L’entreprise ajoute : « Les procureurs ne peuvent fournir aucune preuve que quiconque dans leur État ait été induit en erreur ; ils affirment au contraire qu’avoir un compte Instagram supplémentaire ou d’autres fonctionnalités inoffensives aurait nui aux habitants, et tentent de sanctionner Meta pour des défis communs à tout le secteur, comme la vérification d’âge. »
Après les déclarations liminaires attendues mardi, le procès devrait durer environ cinq semaines. Mark Zuckerberg, cofondateur et PDG de Meta, et Adam Mosseri, responsable d’Instagram, comparaîtront, aux côtés de dizaines d’autres témoins, dont des employés actuels et anciens de Meta, ainsi que des experts techniques et psychologiques.
Avant ce procès, Meta a déjà subi un revers de près d’un milliard de dollars dans une procédure intentée par le procureur général du Nouveau-Mexique.
Un juge de la cour d’État de Santa Fe a comparé Meta à une usine polluante, ordonnant à la société de modifier sa plateforme, notamment d’instaurer des limites d’utilisation et de notifications pour les jeunes. Meta a été condamnée à verser environ 375 millions de dollars d’amende civile et 567 millions pour l’indemnisation des dommages causés aux jeunes de l’État par l’utilisation des réseaux sociaux.
« Nuisance publique »
Ce jugement constitue un test important pour la théorie juridique sous-tendant ces actions des procureurs : les entreprises de médias sociaux seraient une « nuisance publique »: menaçant l’intérêt général. Cette théorie avait déjà été utilisée à l’encontre des cigarettiers et des fabricants d’opioïdes lors d’actions en santé publique.

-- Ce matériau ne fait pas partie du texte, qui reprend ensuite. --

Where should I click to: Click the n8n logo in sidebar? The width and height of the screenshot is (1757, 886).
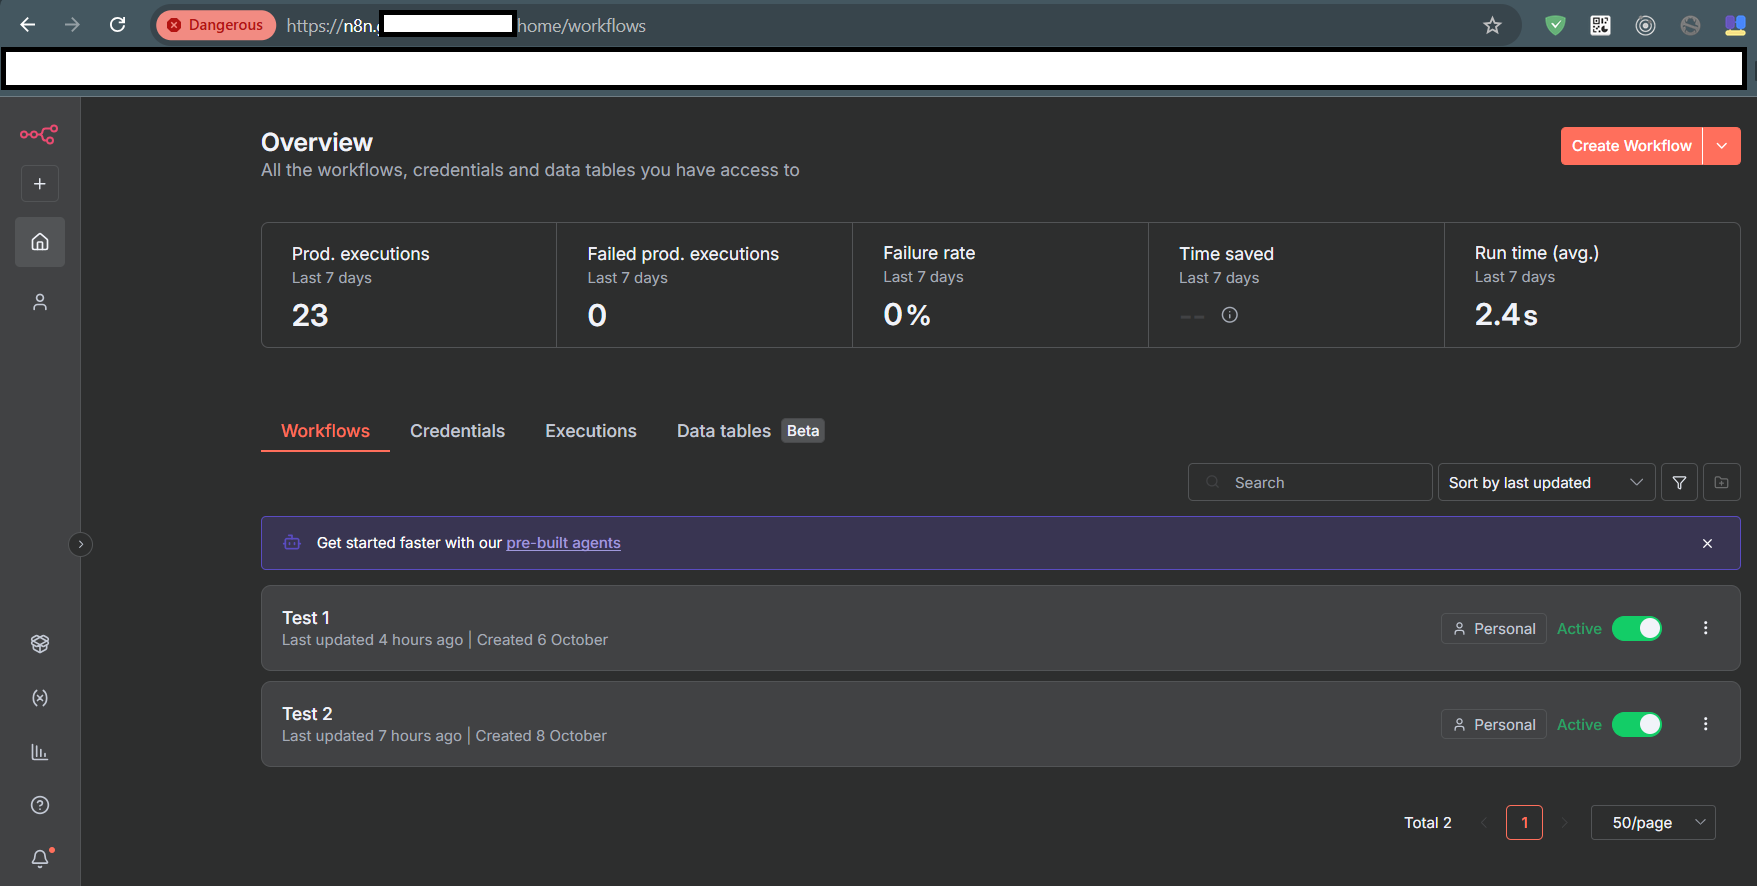[39, 134]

La procédure d’Oakland, au tribunal fédéral, testera la validité de cette théorie au nom de plusieurs États.
Meta a échoué la semaine dernière dans sa demande d’urgence de suspension du procès auprès de la cour d’appel. L’entreprise plaidait pour un report en attendant que la cour d’appel du neuvième circuit clarifie si les accusations des procureurs relèvent de la protection d’immunité prévue par la section 230 de la loi fédérale sur la décence des communications, qui offre un bouclier juridique large aux plateformes Internet.
Quatorze autres États ont engagé leur propre procédure contre Meta dans des tribunaux étatiques pour dommages liés aux médias sociaux. Le procès de Nashville, Tennessee, touche déjà à sa fin.

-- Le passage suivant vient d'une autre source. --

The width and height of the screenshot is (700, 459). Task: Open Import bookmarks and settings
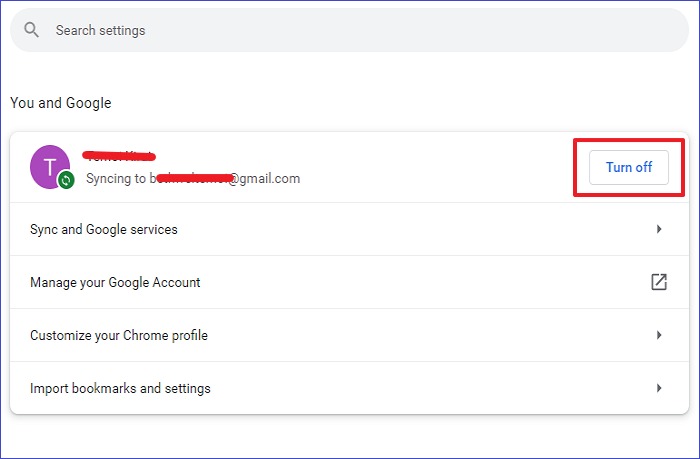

Minda Smiley, analyste principale de l’institut de recherche Emarketer, spécialisée dans les médias sociaux, estime que le risque de sanctions dépassant mille milliards de dollars reste « davantage symbolique à ce stade ».
Elle précise : « Cela montre la gravité des accusations auxquelles Meta est confrontée. Il devient de plus en plus clair que ces procès pourraient non seulement avoir un impact substantiel sur les activités de Meta mais aussi modifier fondamentalement la façon dont fonctionne sa plateforme. »
L’affaire est enregistrée sous le nom : People of the State of California v. Meta Platforms Inc., 23-cv-05448, devant le tribunal fédéral du district nord de la Californie (Oakland).